TRY IT:
Leave out the pictures and retype everything else in the records below exactly.
*** Opening EXERCISE MATERIAL ***
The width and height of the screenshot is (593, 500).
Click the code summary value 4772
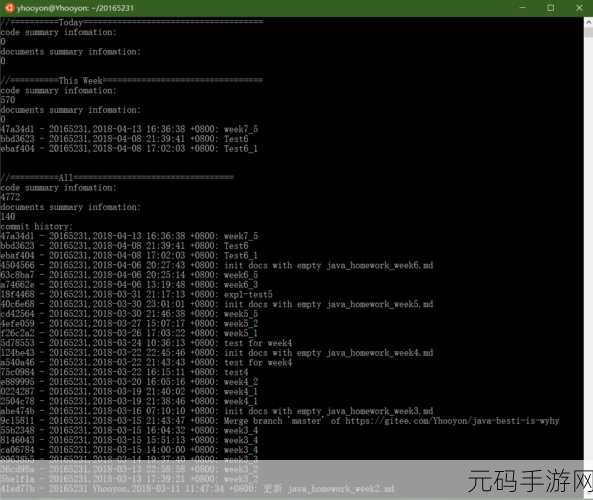[10, 197]
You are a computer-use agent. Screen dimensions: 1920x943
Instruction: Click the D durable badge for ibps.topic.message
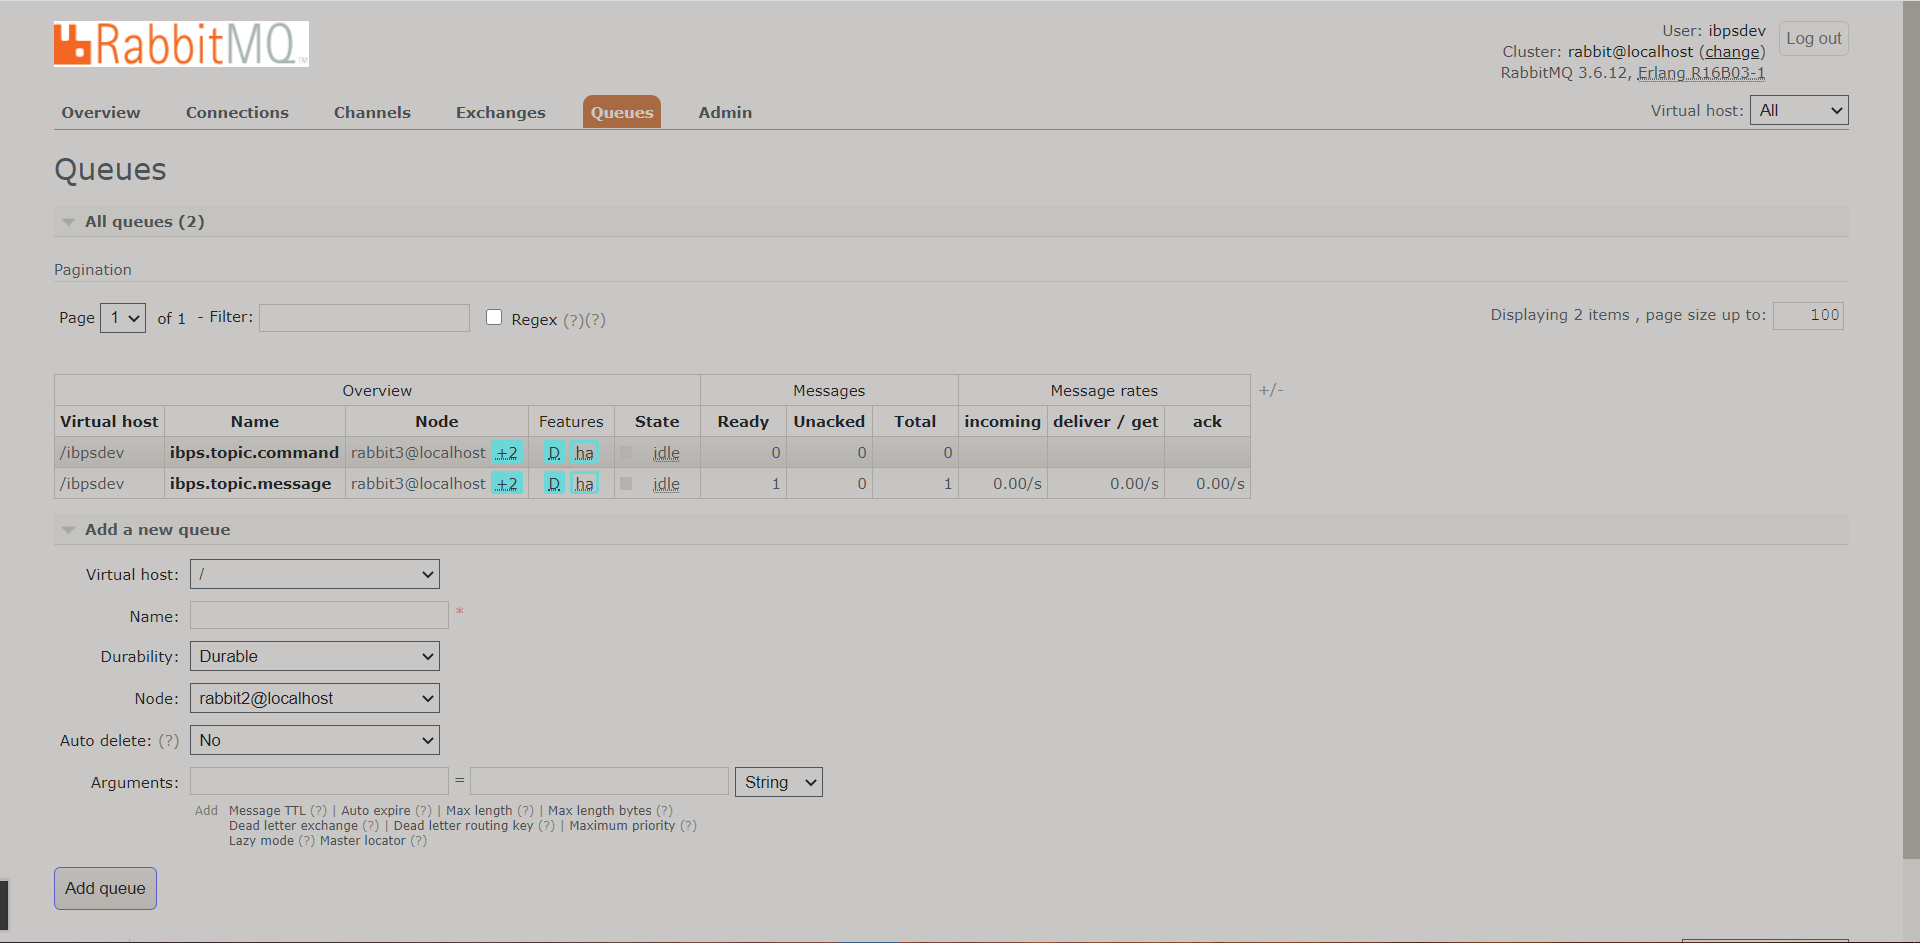tap(554, 484)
*** Closing EXERCISE MATERIAL ***
RESPONSE BOX:
The width and height of the screenshot is (593, 500).
Click the code summary value 4772
[10, 197]
You are a computer-use agent. Screen dimensions: 1920x943
Instruction: Click the D durable badge for ibps.topic.message
tap(554, 484)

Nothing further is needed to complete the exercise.